### Problem to work on
Would you transcribe all of the entries that follow, word for word?

### Data items
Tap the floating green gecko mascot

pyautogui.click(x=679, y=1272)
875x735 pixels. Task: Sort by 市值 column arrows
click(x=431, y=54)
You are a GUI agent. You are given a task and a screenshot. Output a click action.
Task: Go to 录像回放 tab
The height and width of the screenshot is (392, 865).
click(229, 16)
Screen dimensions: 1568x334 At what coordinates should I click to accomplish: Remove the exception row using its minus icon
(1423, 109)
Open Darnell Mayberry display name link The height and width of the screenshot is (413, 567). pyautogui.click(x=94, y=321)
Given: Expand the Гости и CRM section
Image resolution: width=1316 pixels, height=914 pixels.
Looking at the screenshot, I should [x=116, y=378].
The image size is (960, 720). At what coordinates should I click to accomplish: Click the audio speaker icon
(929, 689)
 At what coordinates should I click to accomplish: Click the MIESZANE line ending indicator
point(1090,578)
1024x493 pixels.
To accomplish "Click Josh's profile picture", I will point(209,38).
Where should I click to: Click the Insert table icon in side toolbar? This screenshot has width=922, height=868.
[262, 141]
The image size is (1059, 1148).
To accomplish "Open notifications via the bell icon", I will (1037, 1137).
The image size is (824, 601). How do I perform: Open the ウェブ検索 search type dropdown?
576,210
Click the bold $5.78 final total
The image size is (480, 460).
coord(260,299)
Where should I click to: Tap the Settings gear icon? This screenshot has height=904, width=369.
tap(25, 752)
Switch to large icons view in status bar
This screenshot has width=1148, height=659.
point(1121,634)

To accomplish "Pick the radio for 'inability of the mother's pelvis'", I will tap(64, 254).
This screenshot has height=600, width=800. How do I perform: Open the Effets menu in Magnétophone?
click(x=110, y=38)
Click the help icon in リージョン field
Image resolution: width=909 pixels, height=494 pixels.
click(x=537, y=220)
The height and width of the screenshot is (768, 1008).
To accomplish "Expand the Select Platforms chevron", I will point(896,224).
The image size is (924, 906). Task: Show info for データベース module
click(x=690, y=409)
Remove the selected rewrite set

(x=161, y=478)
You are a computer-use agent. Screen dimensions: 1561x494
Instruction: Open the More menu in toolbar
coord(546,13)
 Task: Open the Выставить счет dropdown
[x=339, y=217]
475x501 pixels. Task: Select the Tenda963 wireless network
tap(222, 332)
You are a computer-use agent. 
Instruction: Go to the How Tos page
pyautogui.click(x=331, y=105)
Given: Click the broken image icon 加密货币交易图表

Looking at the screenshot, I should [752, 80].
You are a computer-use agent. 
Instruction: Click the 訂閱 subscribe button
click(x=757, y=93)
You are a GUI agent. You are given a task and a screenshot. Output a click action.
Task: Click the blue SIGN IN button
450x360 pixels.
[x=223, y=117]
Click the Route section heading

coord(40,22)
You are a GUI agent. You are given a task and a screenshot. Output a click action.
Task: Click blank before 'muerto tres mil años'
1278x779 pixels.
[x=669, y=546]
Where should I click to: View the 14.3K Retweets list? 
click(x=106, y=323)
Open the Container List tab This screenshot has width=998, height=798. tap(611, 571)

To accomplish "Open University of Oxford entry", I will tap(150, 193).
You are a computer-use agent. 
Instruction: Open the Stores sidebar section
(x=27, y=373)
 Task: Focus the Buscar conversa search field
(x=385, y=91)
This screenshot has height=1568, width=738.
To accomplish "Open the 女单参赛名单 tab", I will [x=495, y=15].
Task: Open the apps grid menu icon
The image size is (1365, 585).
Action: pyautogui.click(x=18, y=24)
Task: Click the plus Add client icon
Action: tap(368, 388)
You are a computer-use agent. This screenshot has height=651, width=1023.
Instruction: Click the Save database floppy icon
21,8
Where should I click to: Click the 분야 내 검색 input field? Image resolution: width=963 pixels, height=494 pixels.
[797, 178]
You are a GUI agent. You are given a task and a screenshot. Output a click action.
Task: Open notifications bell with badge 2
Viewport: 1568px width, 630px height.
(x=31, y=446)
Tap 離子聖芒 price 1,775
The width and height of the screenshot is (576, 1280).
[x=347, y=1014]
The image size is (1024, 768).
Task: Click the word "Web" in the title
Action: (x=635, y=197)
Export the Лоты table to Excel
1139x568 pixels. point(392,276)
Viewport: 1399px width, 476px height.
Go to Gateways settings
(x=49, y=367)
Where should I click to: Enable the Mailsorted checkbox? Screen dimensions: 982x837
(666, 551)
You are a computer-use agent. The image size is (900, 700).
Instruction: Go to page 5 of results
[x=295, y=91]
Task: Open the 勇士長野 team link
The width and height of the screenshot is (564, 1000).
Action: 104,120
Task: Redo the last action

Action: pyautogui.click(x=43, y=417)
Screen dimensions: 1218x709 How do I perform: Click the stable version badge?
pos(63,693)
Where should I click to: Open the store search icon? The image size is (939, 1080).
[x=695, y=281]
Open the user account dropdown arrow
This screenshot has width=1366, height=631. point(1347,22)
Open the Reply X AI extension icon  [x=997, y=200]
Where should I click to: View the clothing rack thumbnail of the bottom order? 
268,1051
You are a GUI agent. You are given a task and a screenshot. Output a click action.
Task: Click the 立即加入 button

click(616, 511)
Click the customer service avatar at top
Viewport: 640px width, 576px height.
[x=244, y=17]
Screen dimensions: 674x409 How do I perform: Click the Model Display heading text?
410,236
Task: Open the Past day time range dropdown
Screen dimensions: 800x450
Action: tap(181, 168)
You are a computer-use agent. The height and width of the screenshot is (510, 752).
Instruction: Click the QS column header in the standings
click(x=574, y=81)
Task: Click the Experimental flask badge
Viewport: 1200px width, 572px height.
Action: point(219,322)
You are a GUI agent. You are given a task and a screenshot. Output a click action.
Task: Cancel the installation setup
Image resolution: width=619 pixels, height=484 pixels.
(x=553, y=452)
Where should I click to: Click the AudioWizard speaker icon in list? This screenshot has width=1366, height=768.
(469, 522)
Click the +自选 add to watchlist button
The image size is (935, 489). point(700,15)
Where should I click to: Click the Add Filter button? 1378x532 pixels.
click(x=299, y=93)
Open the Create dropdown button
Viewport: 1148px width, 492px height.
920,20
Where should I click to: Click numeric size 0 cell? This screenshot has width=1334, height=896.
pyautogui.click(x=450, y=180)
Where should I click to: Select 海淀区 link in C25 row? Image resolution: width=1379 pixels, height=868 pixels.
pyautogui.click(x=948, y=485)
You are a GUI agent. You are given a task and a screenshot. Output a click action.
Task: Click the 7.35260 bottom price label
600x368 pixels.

### Response for this exercise
Tap the floating green gecko mascot

pyautogui.click(x=679, y=1272)
875x735 pixels. Task: Sort by 市值 column arrows
click(x=431, y=54)
You are a GUI agent. You are given a task and a screenshot. Output a click action.
Task: Go to 录像回放 tab
The height and width of the screenshot is (392, 865).
click(229, 16)
Screen dimensions: 1568x334 At what coordinates should I click to accomplish: Remove the exception row using its minus icon
(1423, 109)
Open Darnell Mayberry display name link The height and width of the screenshot is (413, 567). pyautogui.click(x=94, y=321)
Given: Expand the Гости и CRM section
Image resolution: width=1316 pixels, height=914 pixels.
Looking at the screenshot, I should [x=116, y=378].
The image size is (960, 720). At what coordinates should I click to accomplish: Click the audio speaker icon
(929, 689)
 At what coordinates should I click to accomplish: Click the MIESZANE line ending indicator
point(1090,578)
1024x493 pixels.
To accomplish "Click Josh's profile picture", I will point(209,38).
Where should I click to: Click the Insert table icon in side toolbar? This screenshot has width=922, height=868.
[262, 141]
The image size is (1059, 1148).
To accomplish "Open notifications via the bell icon", I will (1037, 1137).
The image size is (824, 601). How do I perform: Open the ウェブ検索 search type dropdown?
576,210
Click the bold $5.78 final total
The image size is (480, 460).
coord(260,299)
Where should I click to: Tap the Settings gear icon? This screenshot has height=904, width=369.
tap(25, 752)
Switch to large icons view in status bar
This screenshot has width=1148, height=659.
point(1121,634)

To accomplish "Pick the radio for 'inability of the mother's pelvis'", I will tap(64, 254).
This screenshot has height=600, width=800. How do I perform: Open the Effets menu in Magnétophone?
click(x=110, y=38)
Click the help icon in リージョン field
Image resolution: width=909 pixels, height=494 pixels.
click(x=537, y=220)
The height and width of the screenshot is (768, 1008).
To accomplish "Expand the Select Platforms chevron", I will point(896,224).
The image size is (924, 906). Task: Show info for データベース module
click(x=690, y=409)
Remove the selected rewrite set

(x=161, y=478)
You are a computer-use agent. Screen dimensions: 1561x494
Instruction: Open the More menu in toolbar
coord(546,13)
 Task: Open the Выставить счет dropdown
[x=339, y=217]
475x501 pixels. Task: Select the Tenda963 wireless network
tap(222, 332)
You are a computer-use agent. 
Instruction: Go to the How Tos page
pyautogui.click(x=331, y=105)
Given: Click the broken image icon 加密货币交易图表

Looking at the screenshot, I should [752, 80].
You are a computer-use agent. 
Instruction: Click the 訂閱 subscribe button
click(x=757, y=93)
You are a GUI agent. You are given a task and a screenshot. Output a click action.
Task: Click the blue SIGN IN button
450x360 pixels.
[x=223, y=117]
Click the Route section heading

coord(40,22)
You are a GUI agent. You are given a task and a screenshot. Output a click action.
Task: Click blank before 'muerto tres mil años'
1278x779 pixels.
[x=669, y=546]
Where should I click to: View the 14.3K Retweets list? 
click(x=106, y=323)
Open the Container List tab This screenshot has width=998, height=798. tap(611, 571)

To accomplish "Open University of Oxford entry", I will tap(150, 193).
You are a computer-use agent. 
Instruction: Open the Stores sidebar section
(x=27, y=373)
 Task: Focus the Buscar conversa search field
(x=385, y=91)
This screenshot has height=1568, width=738.
To accomplish "Open the 女单参赛名单 tab", I will [x=495, y=15].
Task: Open the apps grid menu icon
The image size is (1365, 585).
Action: pyautogui.click(x=18, y=24)
Task: Click the plus Add client icon
Action: tap(368, 388)
You are a computer-use agent. This screenshot has height=651, width=1023.
Instruction: Click the Save database floppy icon
21,8
Where should I click to: Click the 분야 내 검색 input field? Image resolution: width=963 pixels, height=494 pixels.
[797, 178]
You are a GUI agent. You are given a task and a screenshot. Output a click action.
Task: Open notifications bell with badge 2
Viewport: 1568px width, 630px height.
(x=31, y=446)
Tap 離子聖芒 price 1,775
The width and height of the screenshot is (576, 1280).
[x=347, y=1014]
The image size is (1024, 768).
Task: Click the word "Web" in the title
Action: (x=635, y=197)
Export the Лоты table to Excel
1139x568 pixels. point(392,276)
Viewport: 1399px width, 476px height.
Go to Gateways settings
(x=49, y=367)
Where should I click to: Enable the Mailsorted checkbox? Screen dimensions: 982x837
(666, 551)
You are a computer-use agent. The image size is (900, 700).
Instruction: Go to page 5 of results
[x=295, y=91]
Task: Open the 勇士長野 team link
The width and height of the screenshot is (564, 1000).
Action: 104,120
Task: Redo the last action

Action: pyautogui.click(x=43, y=417)
Screen dimensions: 1218x709 How do I perform: Click the stable version badge?
pos(63,693)
Where should I click to: Open the store search icon? The image size is (939, 1080).
[x=695, y=281]
Open the user account dropdown arrow
This screenshot has width=1366, height=631. point(1347,22)
Open the Reply X AI extension icon  [x=997, y=200]
Where should I click to: View the clothing rack thumbnail of the bottom order? 
268,1051
You are a GUI agent. You are given a task and a screenshot. Output a click action.
Task: Click the 立即加入 button

click(616, 511)
Click the customer service avatar at top
Viewport: 640px width, 576px height.
[x=244, y=17]
Screen dimensions: 674x409 How do I perform: Click the Model Display heading text?
410,236
Task: Open the Past day time range dropdown
Screen dimensions: 800x450
Action: tap(181, 168)
You are a computer-use agent. The height and width of the screenshot is (510, 752).
Instruction: Click the QS column header in the standings
click(x=574, y=81)
Task: Click the Experimental flask badge
Viewport: 1200px width, 572px height.
Action: point(219,322)
You are a GUI agent. You are given a task and a screenshot. Output a click action.
Task: Cancel the installation setup
Image resolution: width=619 pixels, height=484 pixels.
(x=553, y=452)
Where should I click to: Click the AudioWizard speaker icon in list? This screenshot has width=1366, height=768.
(469, 522)
Click the +自选 add to watchlist button
The image size is (935, 489). point(700,15)
Where should I click to: Click the Add Filter button? 1378x532 pixels.
click(x=299, y=93)
Open the Create dropdown button
Viewport: 1148px width, 492px height.
920,20
Where should I click to: Click numeric size 0 cell? This screenshot has width=1334, height=896.
pyautogui.click(x=450, y=180)
Where should I click to: Select 海淀区 link in C25 row? Image resolution: width=1379 pixels, height=868 pixels.
pyautogui.click(x=948, y=485)
You are a GUI agent. You are given a task and a screenshot. Output a click action.
Task: Click the 7.35260 bottom price label
600x368 pixels.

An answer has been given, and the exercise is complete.